Returned walking the right way and ended up at a Pub near the Clock Tower. Had my first taste of Magnus Cider Ale.  Sweet! Stick to normal and black beer next time I guess. Walked back to the hotel through an eerily quiet city. Everything closes at six (except the pubs). It was a long long walk back through a beautiful city. There are few signs of past ravage except a missing exuberance, closed doors at six and some warning signs.

Had a dinner of pasta at the hotel restaurant.

Distance walked -  20 kms?


Penned sometime in Augustt 2014

Candy Crush, Adsense and Blogging...

 Yes, it's been a long time since I have posted here.
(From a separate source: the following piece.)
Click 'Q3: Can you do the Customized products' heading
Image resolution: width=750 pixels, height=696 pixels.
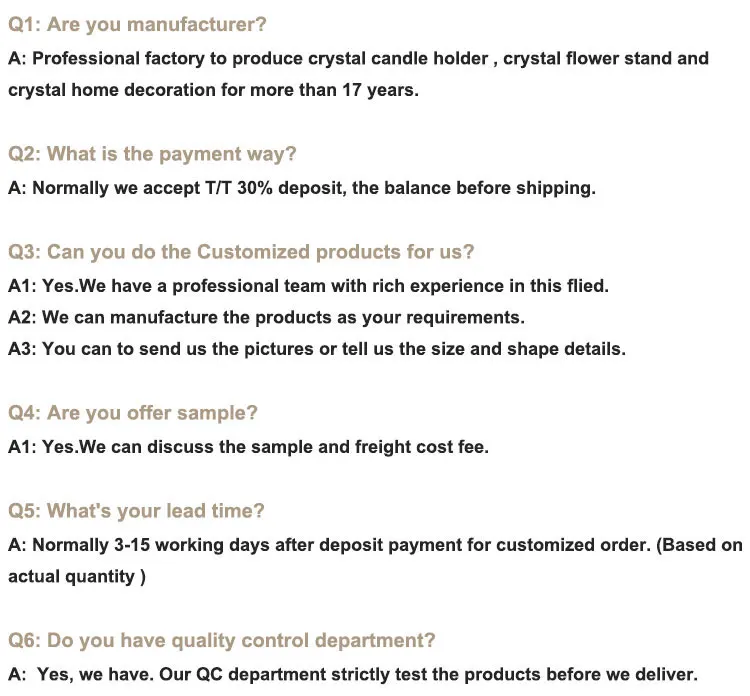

But with so many other avenues to make one's posts, and ideas public, and with fewer words, it isn't a wonder that my (and I am sure many of my ilk's) blog is languishing. I started this blog to write a bit, post some recipes, travel stories, any other thoughts I could spare, some rants etc. Done that to some extent but definitely not as much as I would have liked! Many resolutions have come and gone, so no point making any more!!!

Today's wake-up is because google Adsense came knocking at my door and promised to take away my privilege of using AdSense if I didn't get up and kicked about! So here goes...

But again what do i write? Is reaching 7700 levels in Candy Crush a worthier effort than blogging? or should I blog about it? All the coins I have been buying (shhhhhhh), all the hours I have been engaged in destroying those sweet harmless treacles! Did I say harmless? Right. Because sometimes at the end of the day my eyes don't go all blurry and I cant even read normal sized fonts right in front of my nose! 

Oh I can write about my new found, one year old passion. Paintings. I have painted some eyes since I started to write this blog. Actually painted 4 small paintings (so much for my commitment to blogging) in the last 4 -5 days. 10' by 12". Acrylic on canvas. I am getting the hang of acrylic. The last year has mostly been devoted to oil painting. But acrylic is so fast. What i found a trial initially, the quick drying, is turning out to be a boon, with lightning fast turnover! I have to buy some new fresh canvas soon! 

How many have I painted in the last year? 60? Maybe. At least! 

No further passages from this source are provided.